## Activity
Note each line of the listing that contains the string "agent", and copy it.

--- --- ---

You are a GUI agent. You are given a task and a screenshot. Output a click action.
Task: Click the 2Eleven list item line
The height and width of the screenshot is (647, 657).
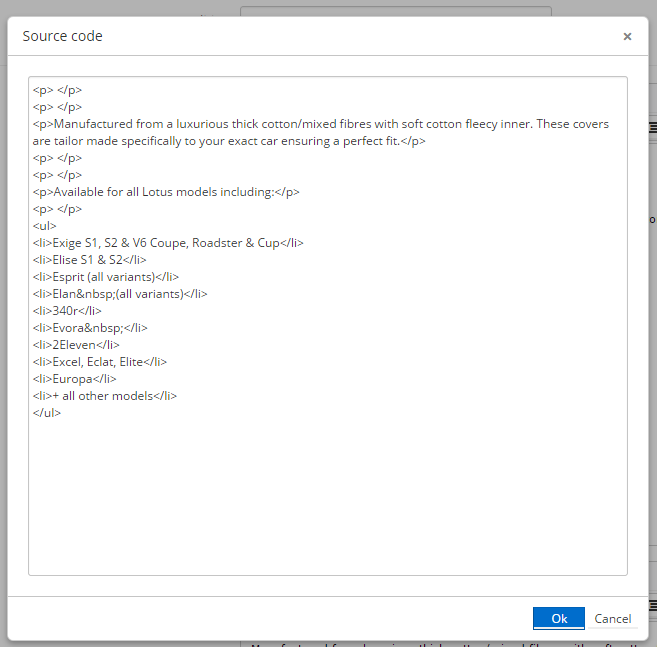[76, 345]
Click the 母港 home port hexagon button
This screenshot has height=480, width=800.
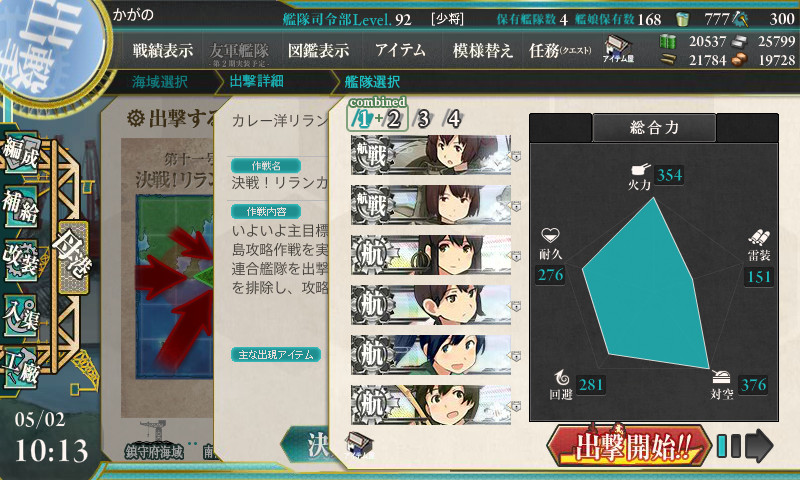point(74,257)
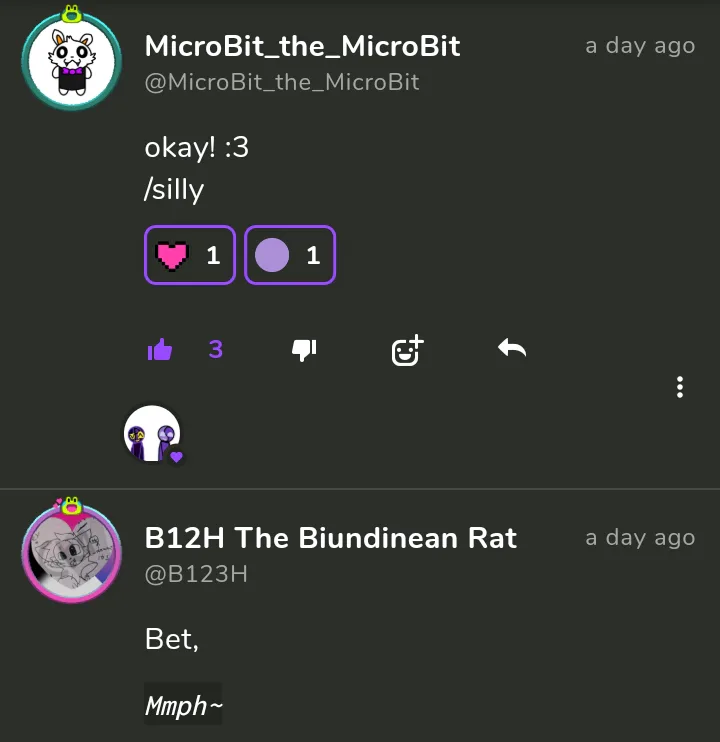Click the @B123H username handle
Viewport: 720px width, 742px height.
[x=196, y=574]
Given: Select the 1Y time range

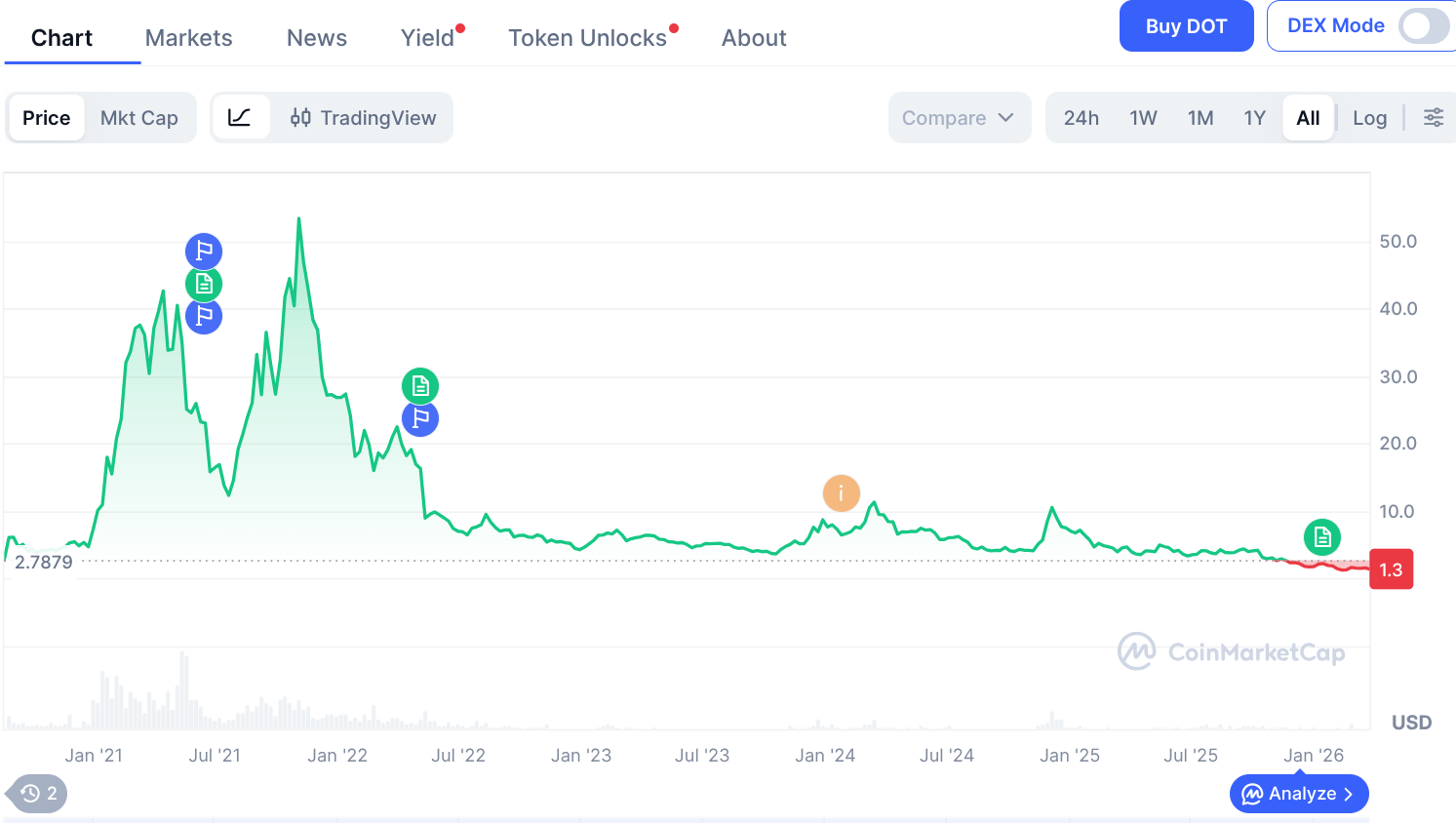Looking at the screenshot, I should [x=1254, y=118].
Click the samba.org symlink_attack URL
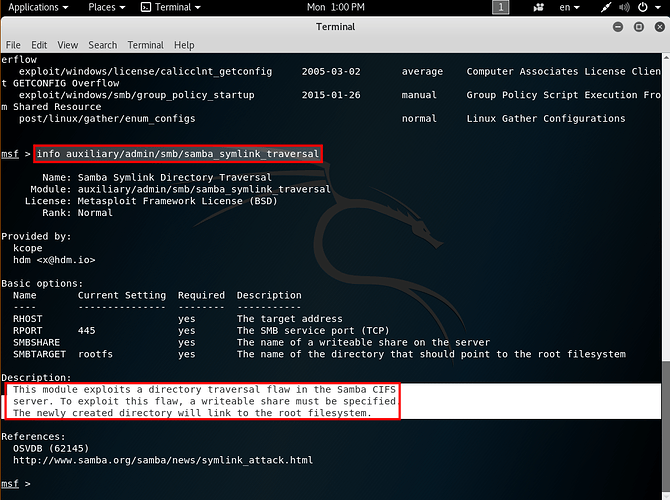Image resolution: width=670 pixels, height=500 pixels. [x=162, y=460]
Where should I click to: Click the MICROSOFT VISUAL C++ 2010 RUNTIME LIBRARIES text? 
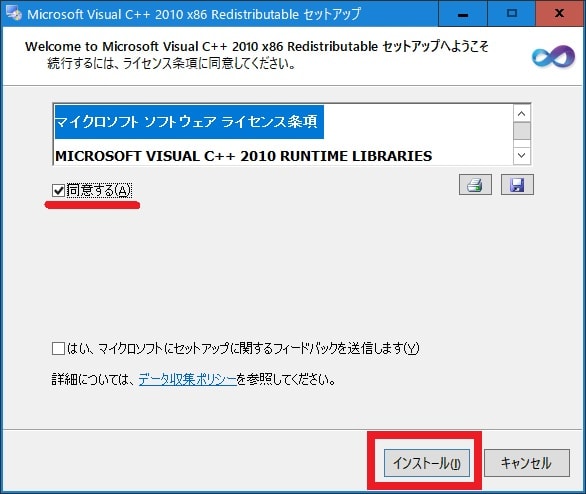(244, 156)
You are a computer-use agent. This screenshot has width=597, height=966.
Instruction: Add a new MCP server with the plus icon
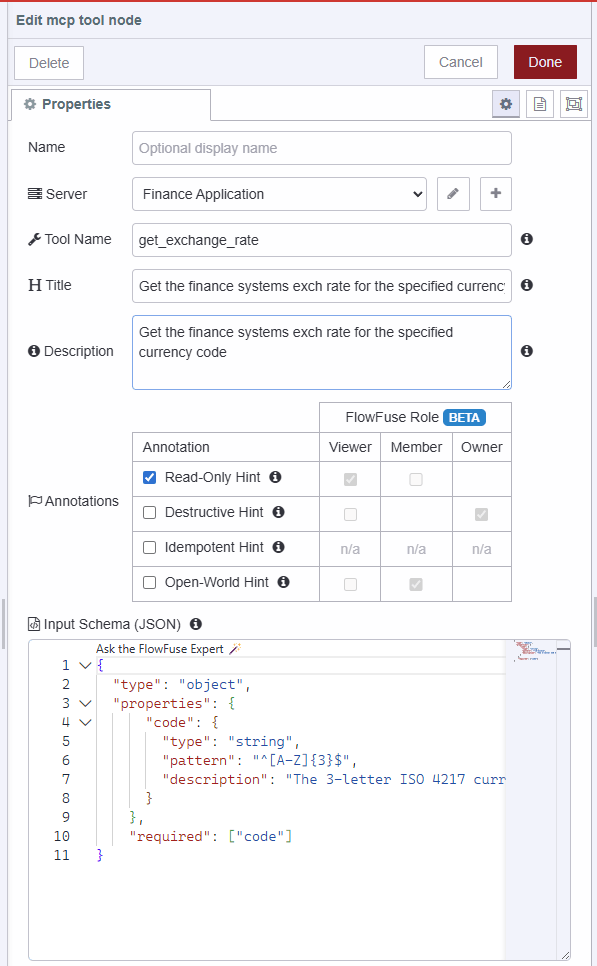pyautogui.click(x=495, y=194)
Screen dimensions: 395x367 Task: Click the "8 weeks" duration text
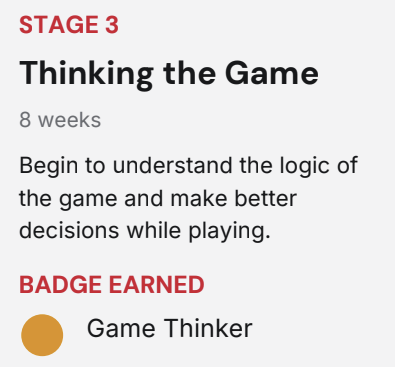60,120
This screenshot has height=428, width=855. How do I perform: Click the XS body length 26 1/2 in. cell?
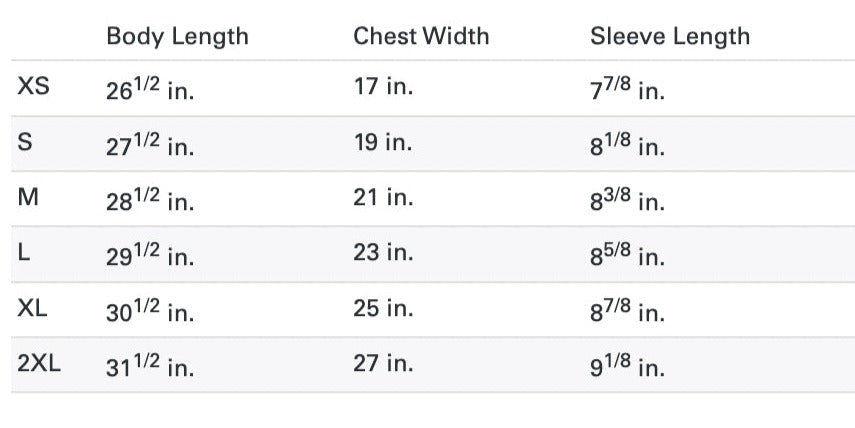(150, 89)
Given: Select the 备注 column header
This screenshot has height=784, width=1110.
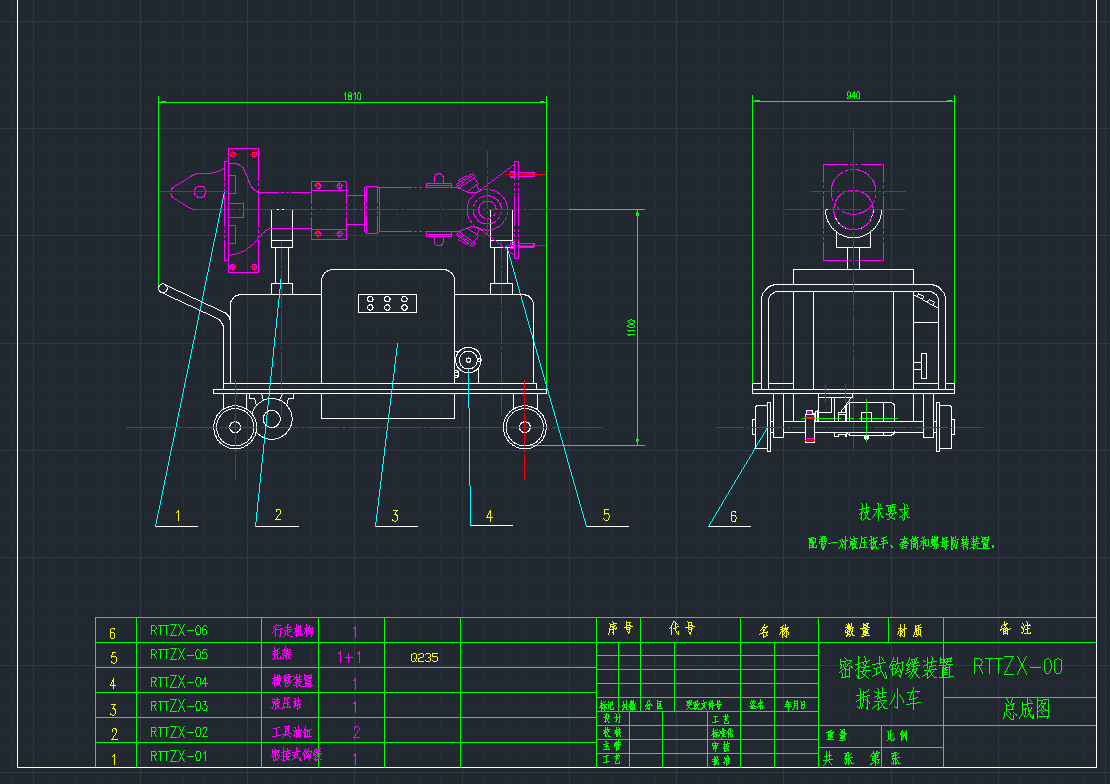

--- --- ---

## Answer space
You are a GUI agent. You are given a task and a screenshot. Output a click action.
You are a computer-use agent. This screenshot has width=597, height=966.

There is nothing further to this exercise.